Senin, 04 Juli 2011

RIDHA



Ridha bermakna kerelaan seorang hamba atas semua yang ditetapkan Allah SWT. Ridha merupakan maqam tertinggi bagi kalangan muqarrabin. Keistimewaan ridha tercantum dalam Al Quranul Karim, “Allah ridha terhadap mereka dan mereka pun ridha kepada-Nya.” (Al Bayyinah : 8). Demikian pula dalam firman-Nya yang lain, “….dan (mendapat) tempat-tempat yang bagus di surga ‘And. Keridhaan Allah adalah lebih besar.”

Tidak ada peringkat yang lebih tinggi selain memandang wajah Allah. Ridha Allah merupakan satu-satunya jalan tersingkapnya tabir penghalang dalam memandangi wajah Allah itu untuk selama-lamanya.

Adapun hadits yang berbicara tentang ridha antara lain, “Nabi saw bertanya kepada sekelompok sahabatnya, ‘Siapa sebenarnya kalian ini?’ Mereka menjawab, ‘Kami adalah orang-orang mukmin.’ ‘Bisa kau tunjukkan apa tanda bukti keimanan kalian?’ pinta Nabi saw. Mereka lalu berkata, ’Kami bersabar menghadapi cobaan. Kami bersyukur saat dilimpahi kemurahan. Kami ridha terhadap semua bentuk qada yang terjadi pada diri kami.’ Kemudian Nabi saw bersabda, ’Ya, demi Tuhan Kakbah, kalian adalah orang-orang mukmin.’”
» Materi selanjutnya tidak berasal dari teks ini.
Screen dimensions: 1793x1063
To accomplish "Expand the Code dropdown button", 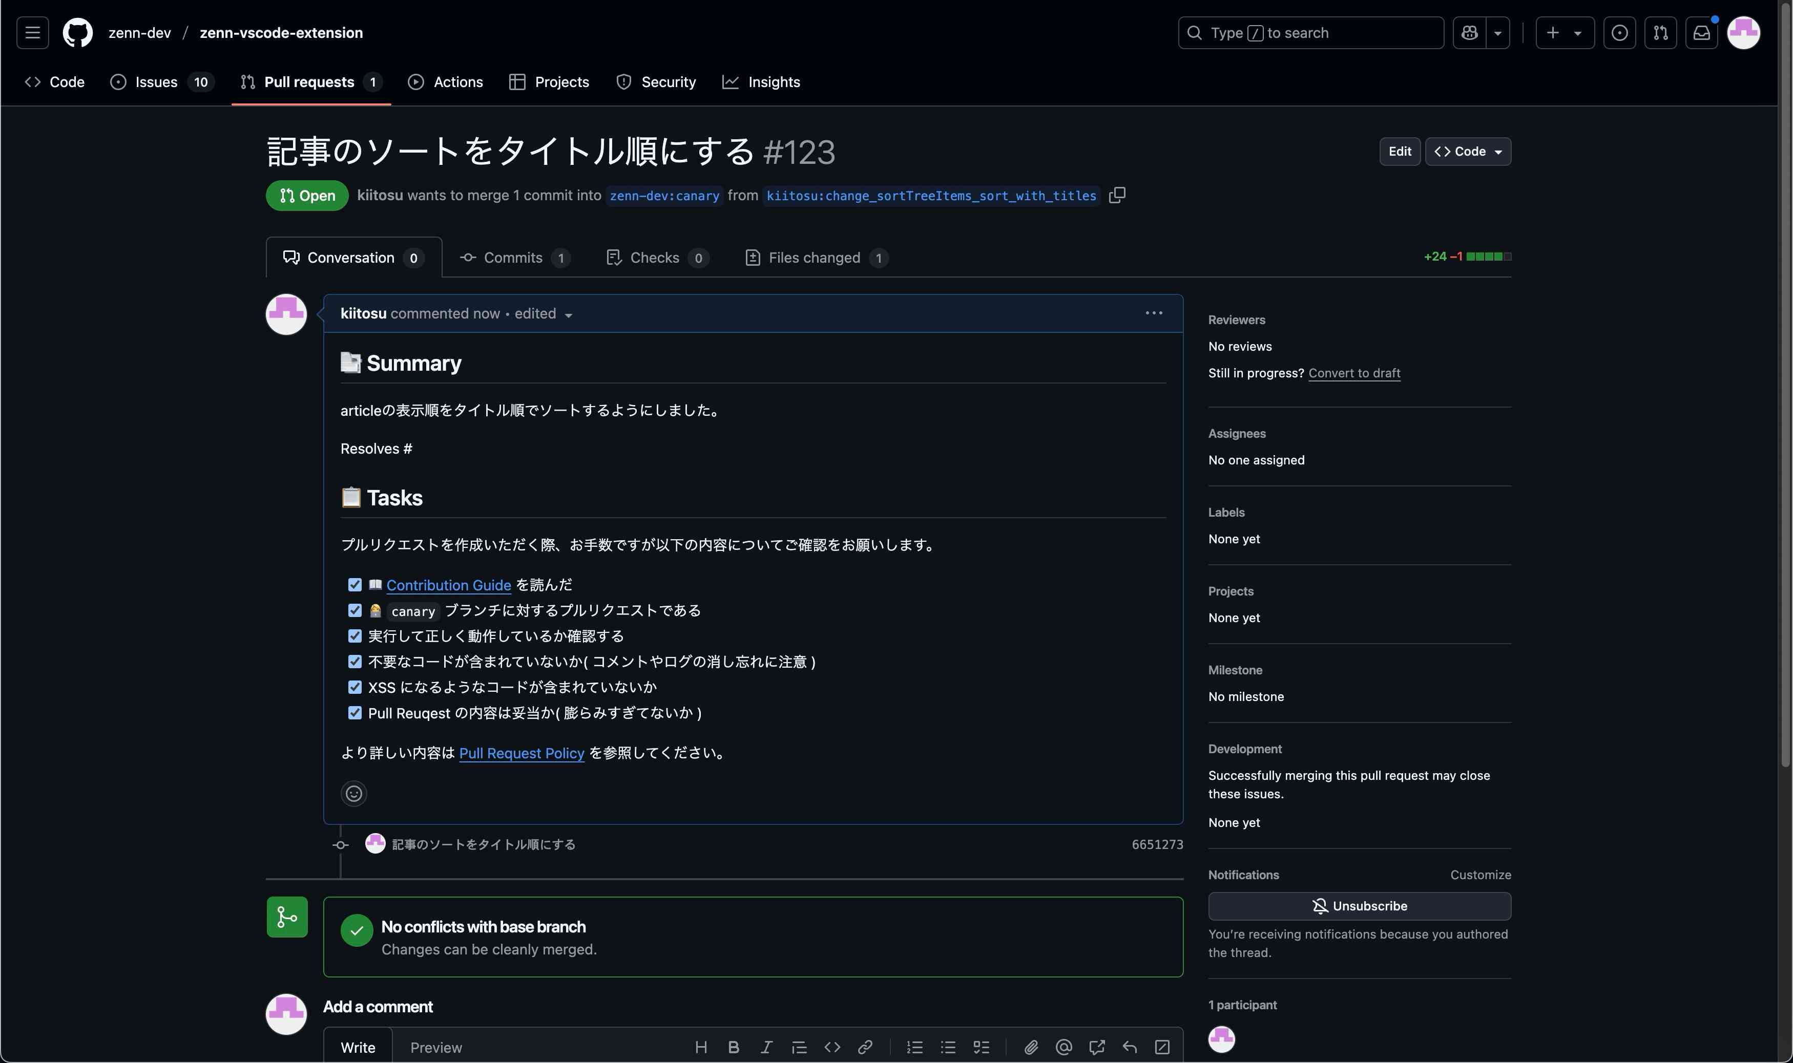I will point(1468,151).
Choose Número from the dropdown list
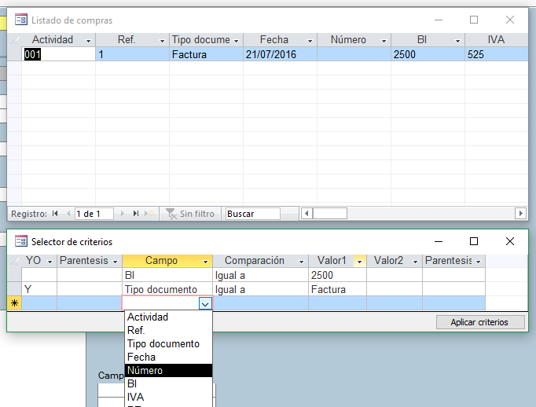The image size is (536, 407). [x=168, y=370]
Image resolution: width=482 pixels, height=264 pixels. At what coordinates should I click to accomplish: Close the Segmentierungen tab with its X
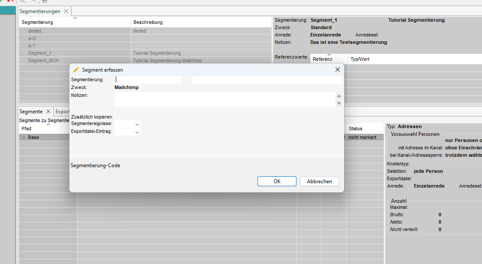66,11
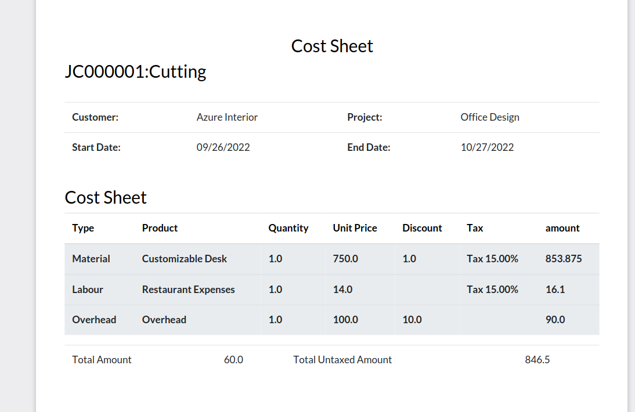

Doa tidak bertentangan dengan ridha. Dengan doa justru dapat meningkatkan kualitas keberagamaan kita. Sebab, orang yang menjadikan doa sebagai sarana beribadah berharap doanya dapat melahirkan kejernihan zikir, kekhusyukan hati, dan kelembutan hati.  Sebagaimana makan tidak bertentangan dengan sikap ridha terhadap ketentuan Allah berupa rasa lapar. Makan, sebagai upaya menghilangkan rasa lapar merupakan sebab langsung yang sudah ditetapkan oleh Allah. Demikian pula dengan doa, ia merupakan sebab yang telah ditetapkan dan diperintahkan oleh Allah SWT. Rasulullah saw diakui sebagai hamba Allah yang menempati maqam ridha tertinggi. Namun, beliau juga diistimewakan Allah melalui firman-Nya, ”Mereka berdoa kepada Kami dengan harap dan cemas.” (Al Anbiya: 90).
Termasuk salah satu kebaikan ridha terhadap ketentuan Allah adalah tidak mencela dan berkeluh kesah atas musibah yang menimpanya. Sebab, mencela dan berkeluh kesah atas kondisi yang ditakdirkan padanya berarti mencela yang menciptakan kondisi tersebut. Seharusnya, manusia tunduk pada aturan Sang Maha Pengatur dan kekuasaan Yang Maha Kuasa. Sebagaimana ucapan Umar, ”Aku tidak peduli dengan apa yang aku alami di waktu pagi, mau miskin ataupun kaya. Sebab, aku tak tahu manakah di antara keduanya yang lebih baik bagiku.”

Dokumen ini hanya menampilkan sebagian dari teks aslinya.